Have you ever wondered what the Emirates of the United Arab Emirates (UAE) actually are?
There is far more to the UAE than just Dubai. In fact, Dubai might be the most populous, but is only the second-largest Emirate, or “state” in the UAE – and even then it only makes up 5% of the landmass of the UAE.
There are seven Emirates in total in the UAE, these are (by landmass):
- Abu Dhabi (67,340 km2)
- Dubai (3,885 km2)”
- Sharjah (2,590 km2)
- Ras Al Khaimah – RAK (2,486 km2
- Fujairah (1,165 km2)
- Ajman (259 km2)
So as you can see Abu Dhabi is by far the largest Emirate, but NOT the most populous.
So what else do I need to know about the United Arab Emirates?
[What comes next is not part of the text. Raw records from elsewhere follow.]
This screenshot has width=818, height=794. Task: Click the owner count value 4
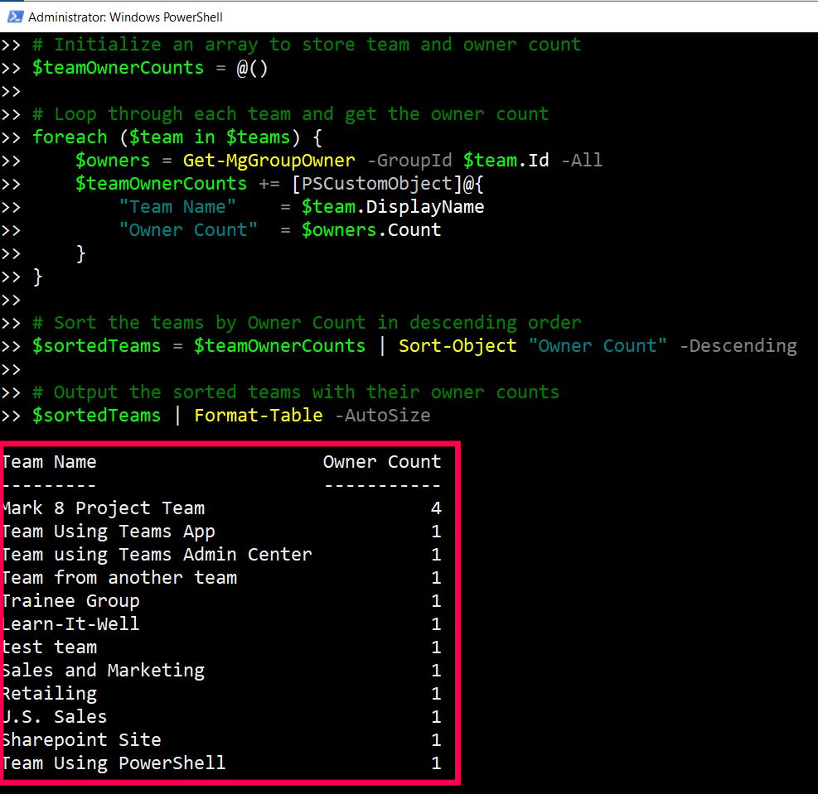pyautogui.click(x=436, y=508)
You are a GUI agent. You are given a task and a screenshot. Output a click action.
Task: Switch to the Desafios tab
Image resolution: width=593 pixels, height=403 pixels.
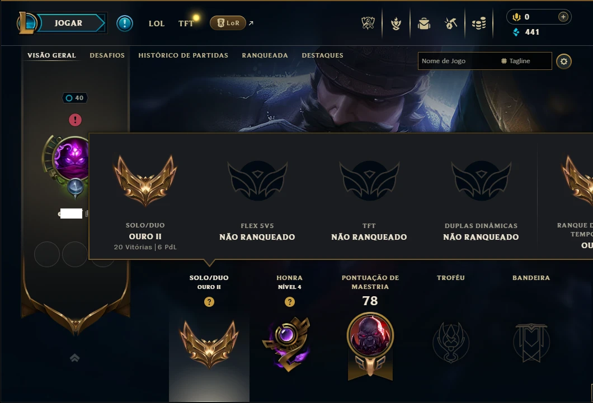(x=107, y=55)
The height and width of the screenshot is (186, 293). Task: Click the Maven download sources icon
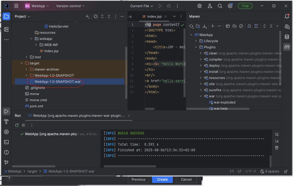point(205,26)
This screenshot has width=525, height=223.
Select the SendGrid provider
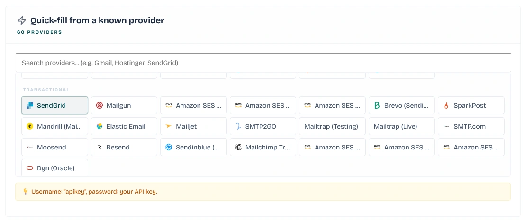coord(54,105)
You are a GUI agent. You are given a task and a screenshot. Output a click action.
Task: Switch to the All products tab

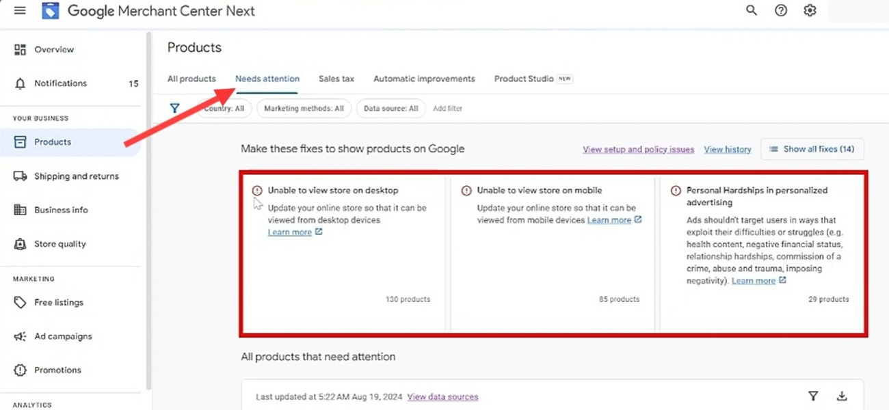click(x=191, y=79)
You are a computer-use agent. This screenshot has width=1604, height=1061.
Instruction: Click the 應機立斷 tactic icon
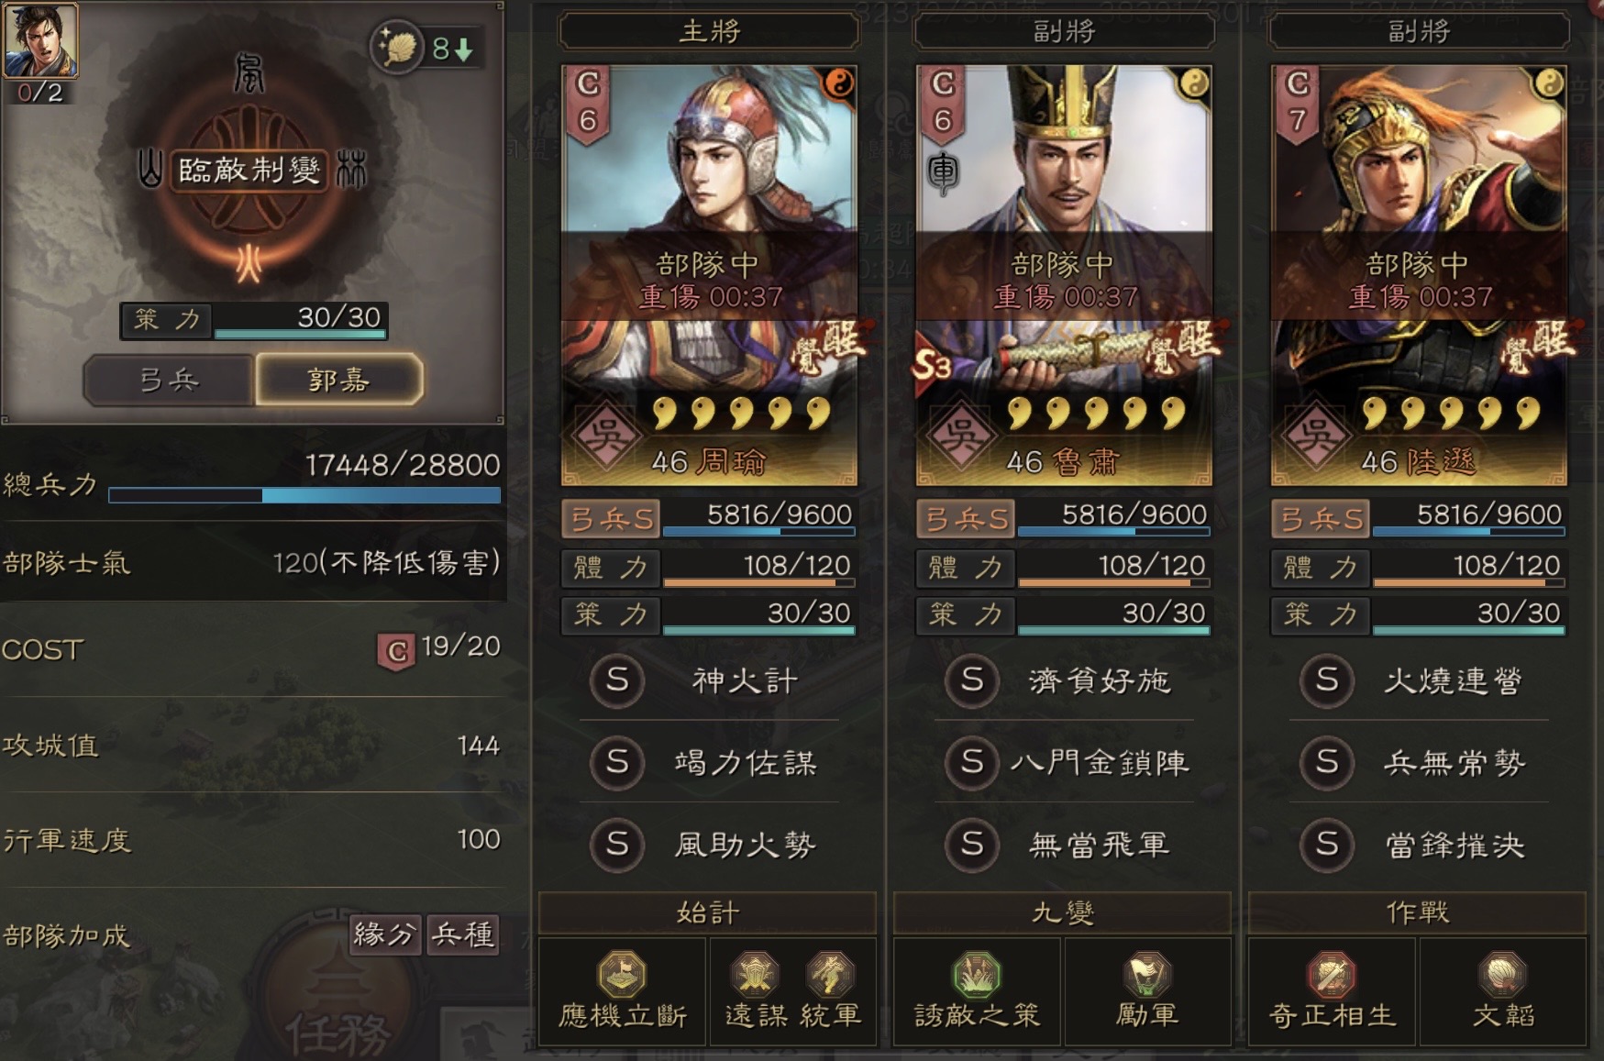click(x=622, y=974)
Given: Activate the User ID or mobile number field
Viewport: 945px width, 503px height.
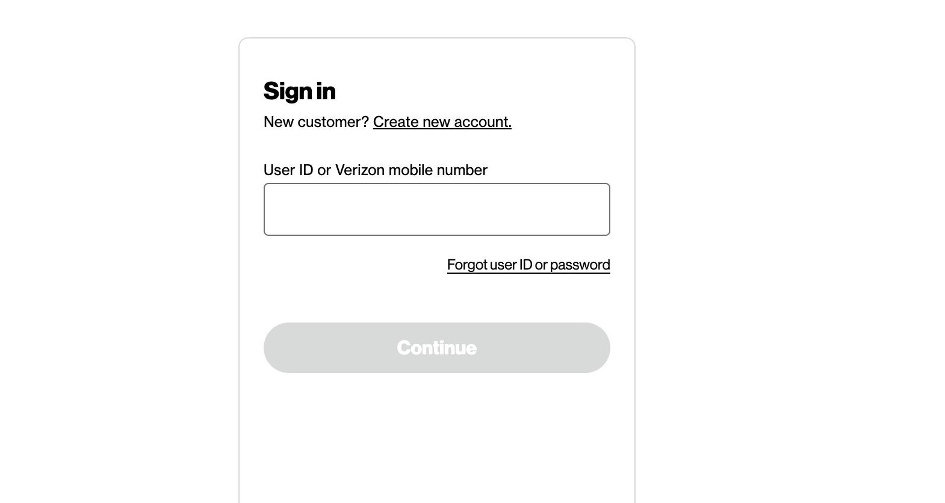Looking at the screenshot, I should (x=436, y=209).
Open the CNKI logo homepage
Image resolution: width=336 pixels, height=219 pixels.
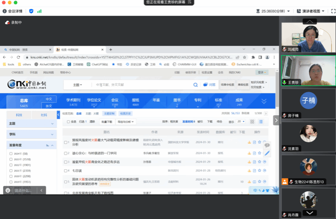tap(27, 84)
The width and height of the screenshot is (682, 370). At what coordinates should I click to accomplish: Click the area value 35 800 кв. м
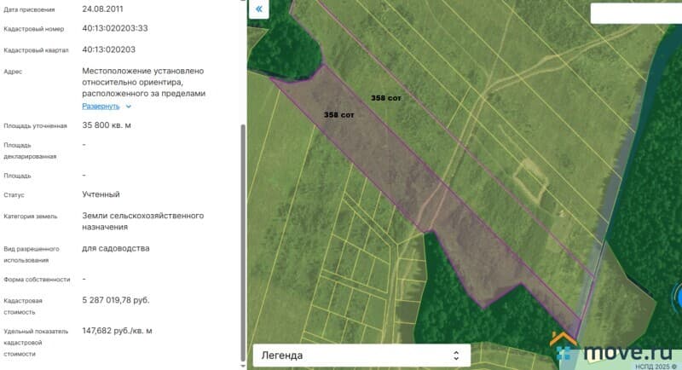pyautogui.click(x=107, y=125)
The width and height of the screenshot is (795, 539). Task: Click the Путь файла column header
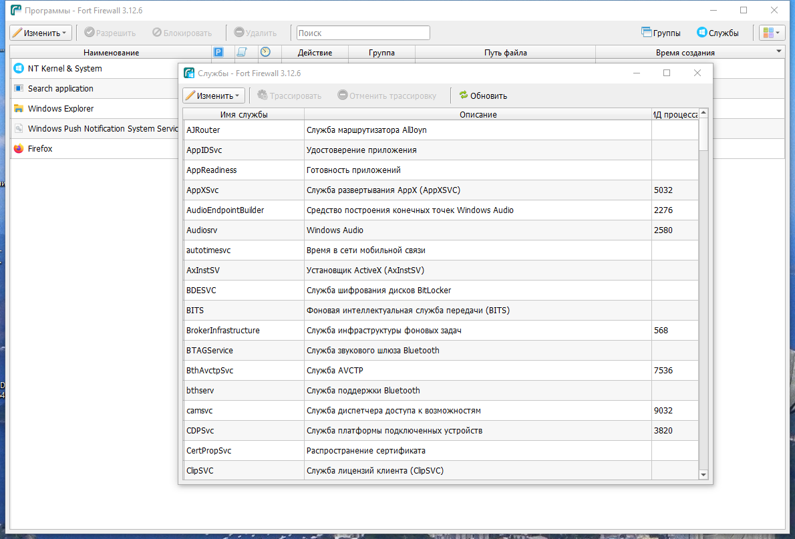pyautogui.click(x=505, y=52)
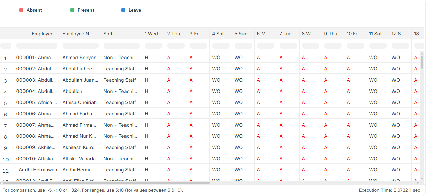Click Teaching Staff shift for Abdul Latheef
Viewport: 437px width, 196px height.
[x=120, y=69]
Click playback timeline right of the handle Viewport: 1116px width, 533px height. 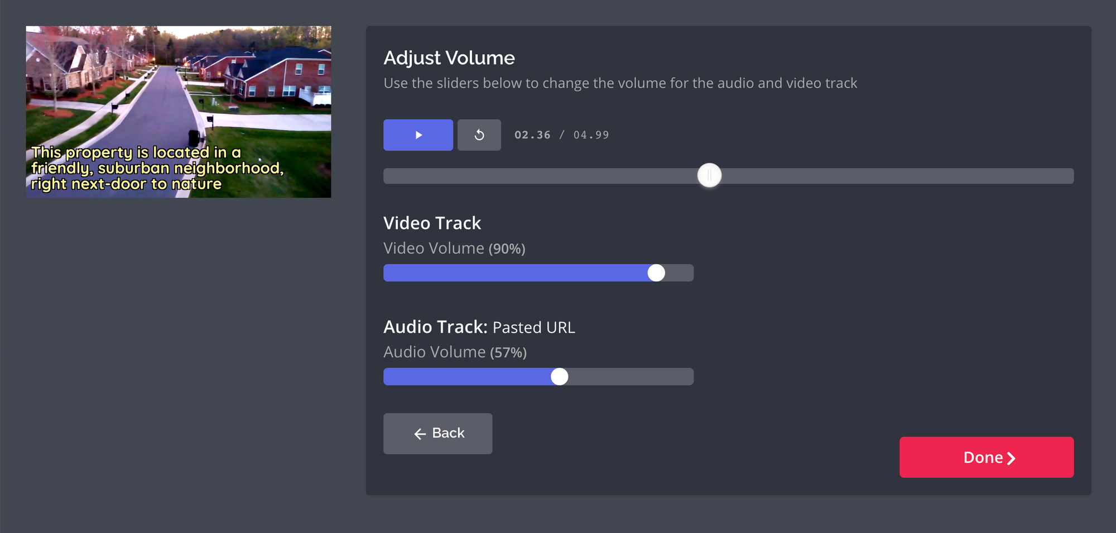click(x=893, y=176)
Here are just a few facts that visitors to the UAE should know about the country’s political system and recent history.
When did the UAE become united as one country?
The UAE was formed in 1971 under a Federal Constitutional Monarchy with six of today’s seven Emirates. (Ras al Khaimah later joined the UAE in February 1972 making the seven Emirates of the UAE that we know today).
Prior to this time, they were known as the Trucial States; Sheikdoms that were allied with the UK since the 1820s but not united. In 1968 the British announced the withdrawal of their protectorate and discussions began to form a new country.
Every year on 2 December the country celebrates its birthday with extravagant National Day celebrations.
Each of the individual Emirates or Sheikhdoms as they are also known is ruled by a Sheikh (rather than an Emir as you may expect). These seven Sheikhs are members of the ruling Federal Supreme Council.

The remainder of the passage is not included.